Life is not the stuff of which it is made
– it is an emergent property of the aggregate arrangement of
that
stuff. Even the stuff itself is no more than an emergent property
of a still smaller whirlpool of interactions. Living beings are
high-order persistent phenomena, which endure through intelligent
interaction with their environment. This intelligence is a product
of multiple layers of feedback. An organism is therefore a localized
network of feedback loops that ensures its own continuation.
Instead of 'command and control', we need
to 'nudge and cajole'. Whether you run a school, run a country,
manage
an ecosystem or write computer software it makes no difference:
complex adaptive systems cannot be dictated to – you have to learn
how to go with the flow and nudge individual components in order
to encourage the system to go in the direction you want it to.
I don't fear intelligence. On the whole,
intelligent beings are thoughtful and insightful. They actively
seek understanding and wisdom and they are acutely aware of themselves
and their effects on others. No, the thing that makes me afraid,
above all else, is stupidity. The real threat to us and to all
that depend on us, is people who don't use the brains they were
given, and prefer to follow the herd or act short-sightedly.
Especially, to be blunt, those people who justify their actions
in terms of someone else's ideology, because they simply can't
be bothered to think for themselves.
If people want to believe in divine beings,
that's entirely their business and I also don't deny that most
religions preach tolerance and moral rectitude. But it's also
in their very nature that religions tell us what to do. They
make us sign a blanket acceptance that we will adhere to the
creed, rather than think things through for ourselves.
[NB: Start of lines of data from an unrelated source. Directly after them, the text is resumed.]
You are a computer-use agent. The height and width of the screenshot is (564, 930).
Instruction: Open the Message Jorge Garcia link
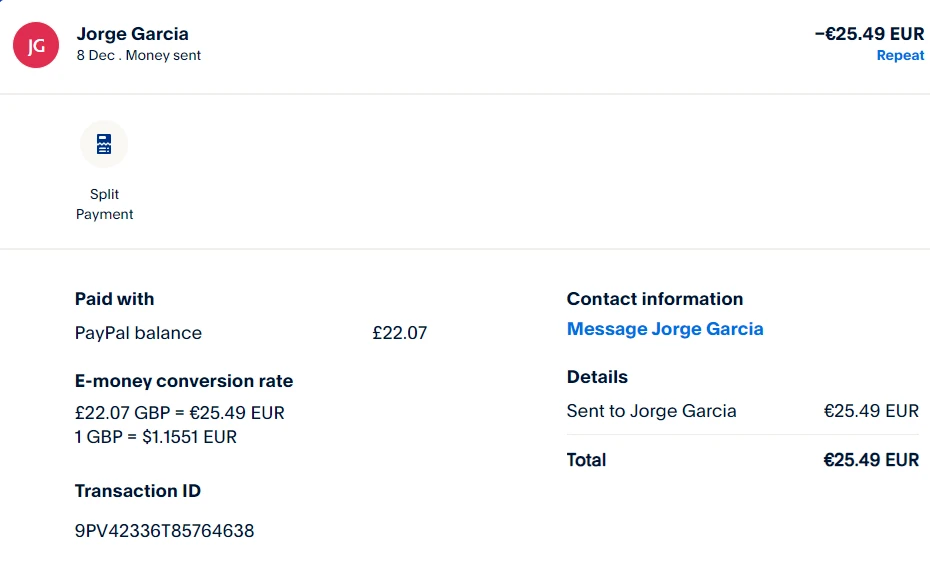pyautogui.click(x=665, y=329)
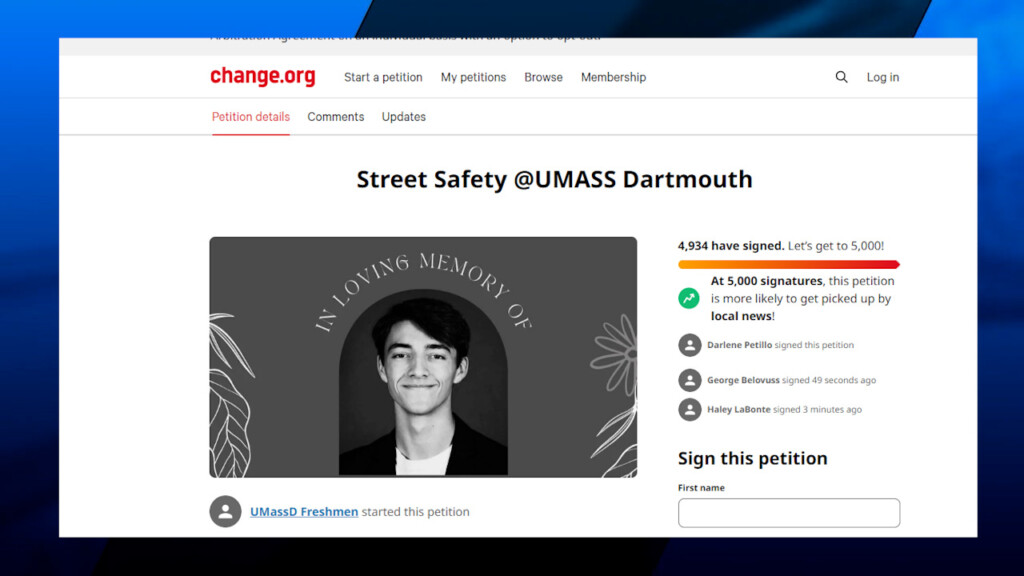The width and height of the screenshot is (1024, 576).
Task: Click the change.org logo
Action: pyautogui.click(x=262, y=77)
Nobody in this universe or outside it can know
what the future holds, even though it is already set in stone by
the mere fact that one thing invariably follows another. So when
I sit on the seashore and discover my thoughts beating in synchrony
with the lapping waves; when I see that my past and my future are
laid out among the ebbs and flows of cause and effect, I am happy
to be a part of that great dance – to play my role and hope that
I will do it well. The things that I cannot ever know and that
no one can ever tell me are a mystery yet to be revealed, and that
is enough to make me free.

Steve
Grand with the late Douglas Adams.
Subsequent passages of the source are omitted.